• BA - Ausgangssperre Tag 15

    April 4, 2020 in Argentina ⋅ ⛅ 19 °C

    15 lange Tage Ausgangssperre liegen hinter uns ... keiner weiß wie viele noch vor uns liegen, aber die Hoffnung lebt, dass es nicht mehr allzu viele werden! Wenn man den ganzen Tag zuhause ist, hat man viel Zeit zu hören, zu sehen und zu lesen ... und irgendwann verspürt man das dringende Bedürfnis zu einigen Dingen auch mal seine Meinung zu sagen! Mal unter uns ... da entdecke ich bei Facebook einen Kommentar, wo die Bundesregierung als Kadaver beschimpft wird und die aktuellen Maßnahmen als Freiheitsberaubung bezeichnet werden - den Rest erspare ich euch jetzt mal ...! Wir sind hier schon jedes mal irgendwo zwischen hysterischem Lachkrampf und therapiewürdigem Aggressionspotenzial, wenn jemand im Zusammenhang mit Deutschland von Lagerkoller oder Ausgangssperre redet, aber Freiheitsberaubung?! Jetzt wird's echt lächerlich... Nur mal so zum Vergleich: in Deutschland darf man in seinen Kleingarten gehen, man darf joggen, spazieren gehen, Fahrrad fahren, viele Menschen gehen noch arbeiten, ... das alles darf man mit allen im eigenen Haushalt lebenden Menschen gemeinsam tun oder mit einer anderen Person im Abstand von 1,5m!
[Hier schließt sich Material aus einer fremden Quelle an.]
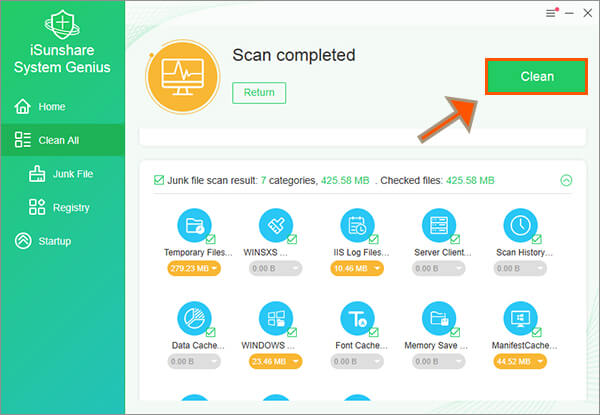The height and width of the screenshot is (415, 600).
Task: Click the Return button
Action: tap(259, 93)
In Argentinien darf man nur zum Arzt oder zum Einkaufen, ansonsten muss man zuhause bleiben, die Polizei patrouilliert und kontrolliert gefühlt an jeder Straßenecke, wenn man keinen Grund für das Unterbrechen der Ausgangssperre vorweisen kann, besteht das Risiko verhaftet zu werden bzw. eine Geldstrafe zu zahlen. By the way ... hier wurden schon vom Jogger bis zum Reisebus mehrere tausend Menschen und knapp 1000 Fahrzeuge von der Polizei aus dem Verkehr gezogen. In die Supermärkte darf nur eine Person pro Familie, die maximale Einkaufsmenge für Milch, Seife, Klopapier und Co sind vorgegeben! Das hat allerdings den Vorteil, dass genug für alle da ist. Arbeiten geht nur, wer einen gesellschaftlich relevanten Job hat. Guckt man zu den Nachbarn sehen die Einschränkungen teilweise noch gravierender aus, in Peru wird anhand des Geschlechts vorgeschrieben, an welchem Tag man raus darf ... Montags, Mittwochs und Freitags Frauen - Dienstags, Donnerstags und Samstags Männer - Sonntags bleiben alle zuhause. In Mittelamerika gibt's Länder, in denen die Menschen genau 2 Stunden pro Woche raus dürfen für alle wichtigen Besorgungen ... wenn man es in dieser Zeit nicht zum Supermarkt und zur Apotheke schafft, hat man schlichtweg Pech gehabt und muss eine Woche auf die nächste Chance warten!
    Aber nochmal zurück zu Argentinien. Wer jetzt schon glaubt, das bisher Geschriebene sei schlimm, der liest jetzt besser nicht weiter ... Tag für Tag das gleiche Bild alte, klapprige Gestalten, die im Park versuchen Eis oder gekühlte Getränke zu verkaufen, Männer (jeden Alters), deren Körpern man die Arbeit ansieht, tragen unfassbar große Säcke mit Plastikflaschen oder ziehen wie ein Esel einen Karren durch die Straßen, auf dem sich Pappe und Plastik stapeln ... Bankkonto? Fehlanzeige! Wohnort? Armenviertel! Der tägliche Lohn für den Knochenjob? Ein paar Cent pro Kilo, um sich (und der Familie) abends etwas zu essen kaufen zu können! Und jetzt? Ausgangssperre! Keine Arbeit, kein Geld, kein Essen ... Lösung? Verhungern ... Ausgangssperre brechen ... Was würdet ihr tun? Hier hat zum Glück der argentinische Staat eingegriffen und dem Militär die Zuständigkeit übergeben, die Menschen mit Nahrung zu versorgen, um so die Einhaltung der Ausgangssperre zu sichern.
    Mit dem Wissen um all das und noch mehr, frage ich mich und euch ernsthaft... welchen Grund hat Deutschland nochmal, sich zu beschweren?